__Records for the exercise__.
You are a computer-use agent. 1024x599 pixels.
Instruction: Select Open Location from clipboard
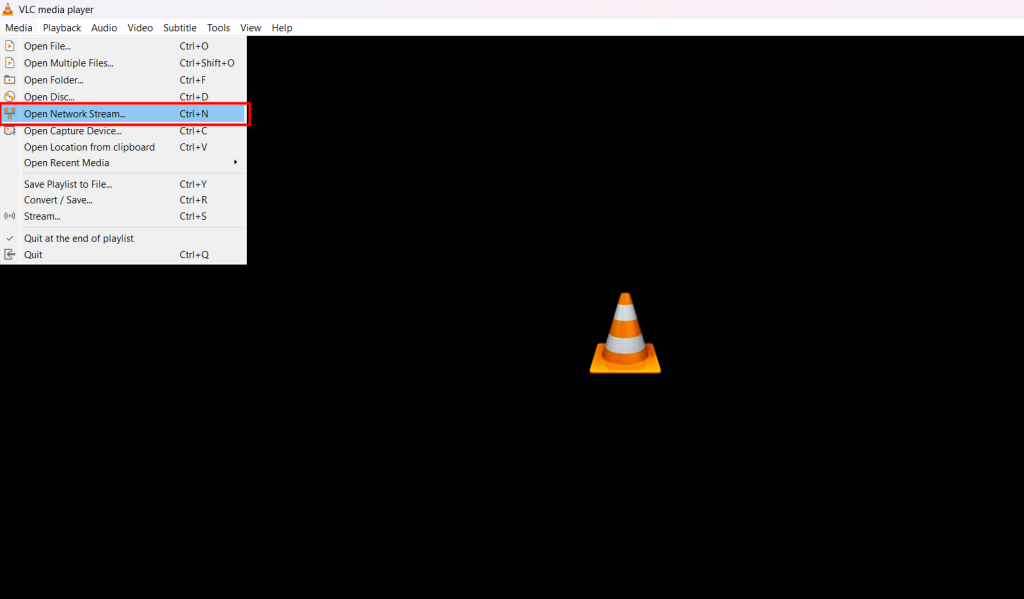pos(89,147)
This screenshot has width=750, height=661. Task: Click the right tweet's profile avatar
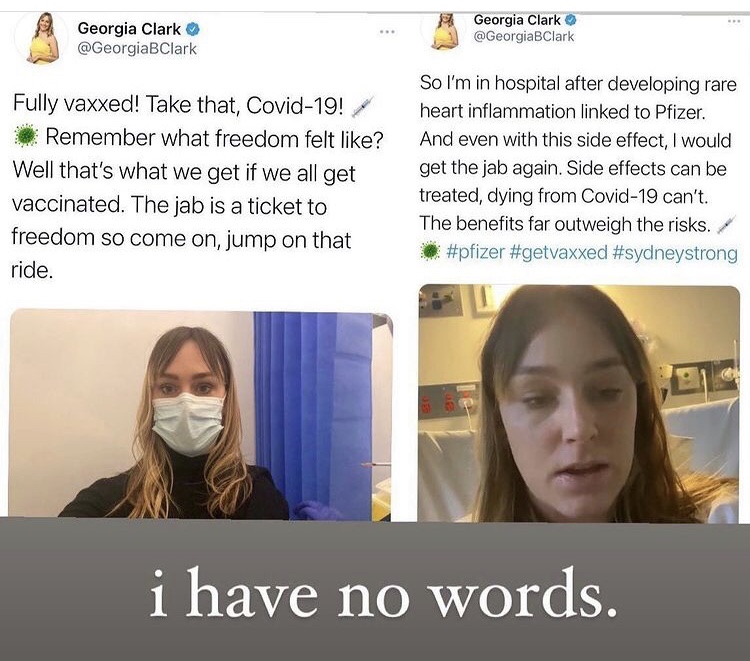pos(443,31)
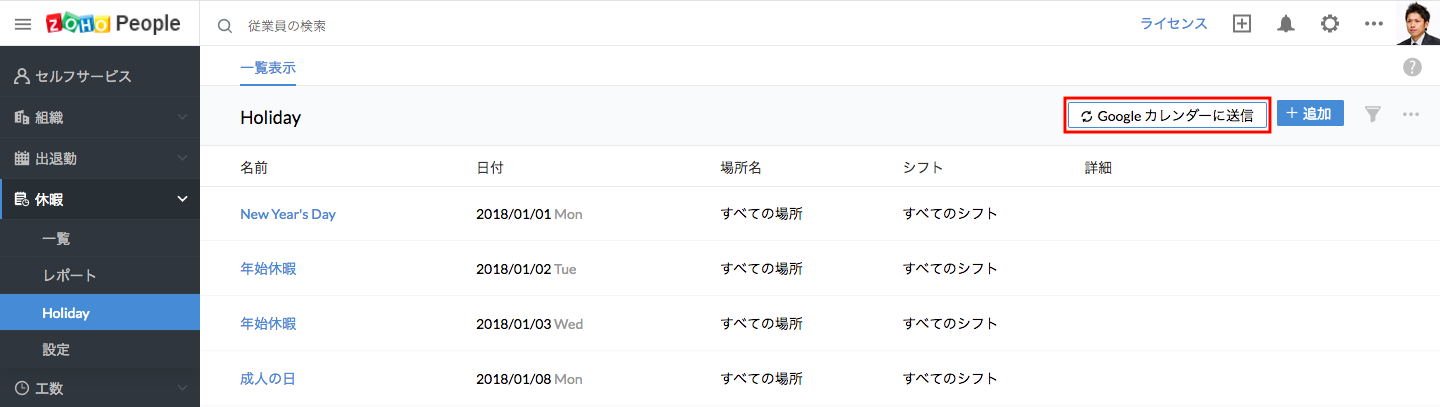This screenshot has height=407, width=1440.
Task: Expand the 組織 sidebar section
Action: [100, 117]
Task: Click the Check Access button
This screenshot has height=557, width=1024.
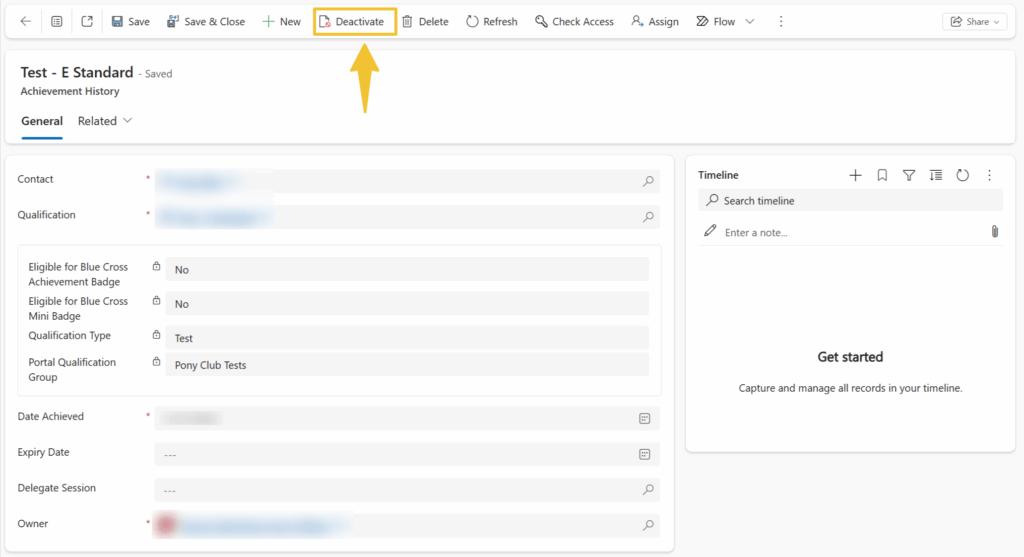Action: pos(574,21)
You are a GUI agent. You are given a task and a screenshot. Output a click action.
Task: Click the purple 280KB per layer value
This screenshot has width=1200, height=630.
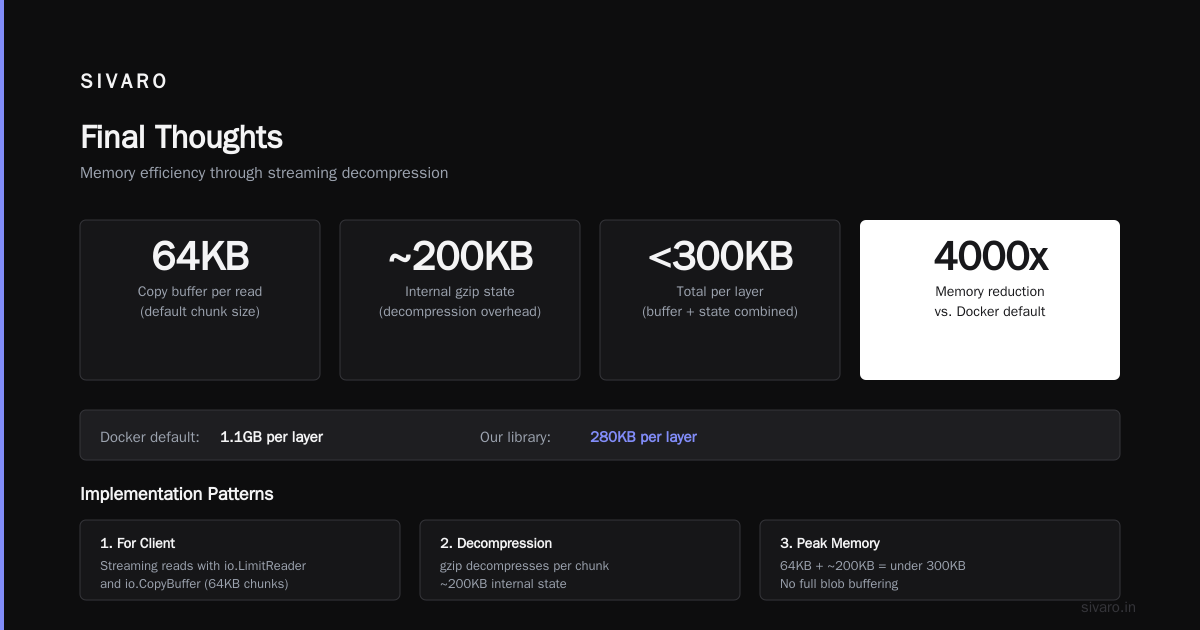point(643,437)
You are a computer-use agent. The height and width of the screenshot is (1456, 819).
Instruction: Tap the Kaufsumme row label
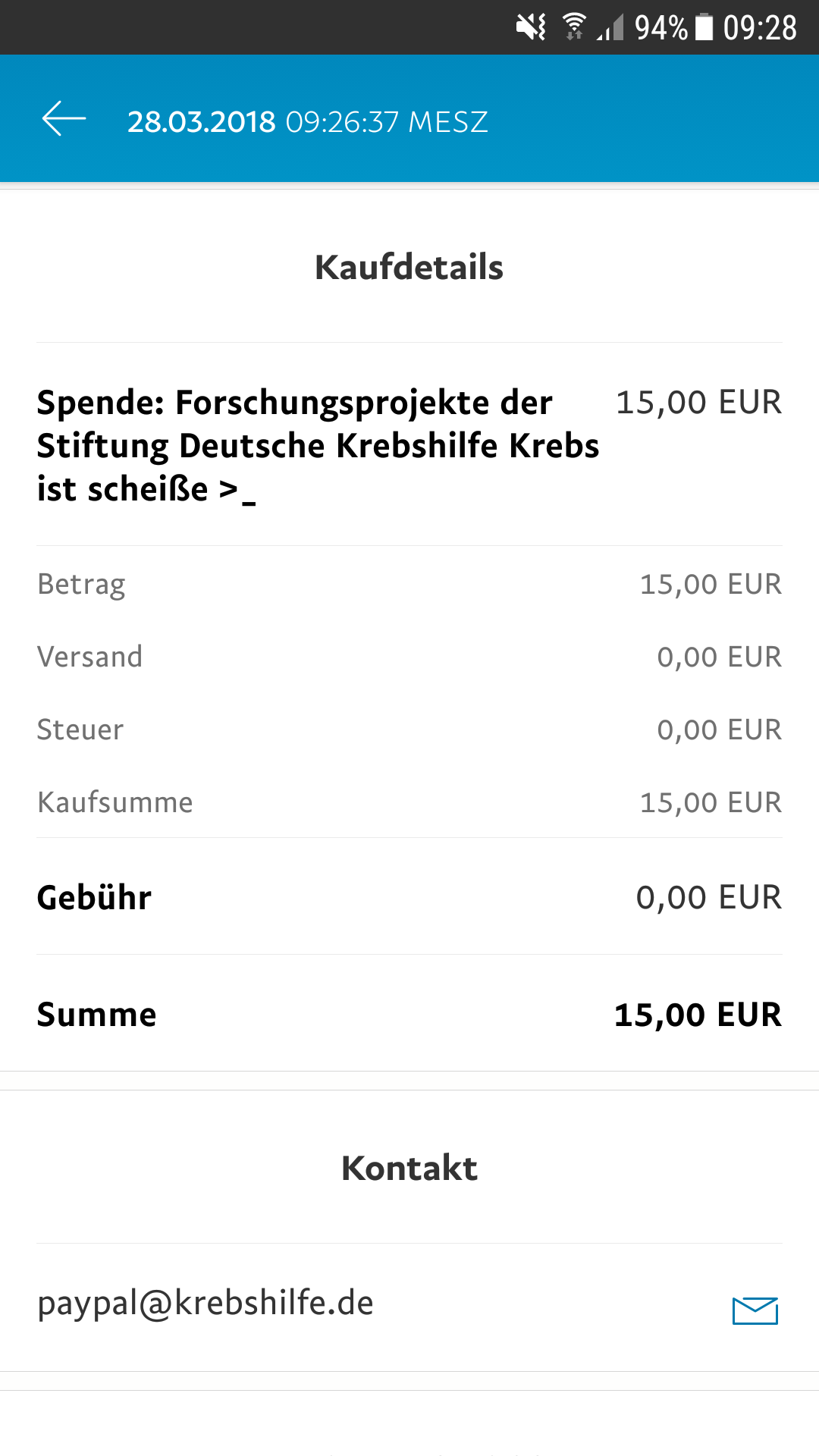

__Exercise brief__. Transcribe all records verbatim and omit each image.

__Result of the task__.
You are a computer-use agent. 1024x599 pixels.
Instruction: Select Open Location from clipboard
pos(89,147)
This screenshot has width=750, height=661. Task: Click the right tweet's profile avatar
pos(443,31)
This screenshot has height=407, width=1440.
Task: Expand the 組織 sidebar section
Action: [100, 117]
Task: Click the Check Access button
This screenshot has height=557, width=1024.
Action: pos(574,21)
You are a GUI agent. You are given a task and a screenshot. Output a click action.
Task: Click the purple 280KB per layer value
This screenshot has width=1200, height=630.
point(643,437)
You are a computer-use agent. The height and width of the screenshot is (1456, 819).
Instruction: Tap the Kaufsumme row label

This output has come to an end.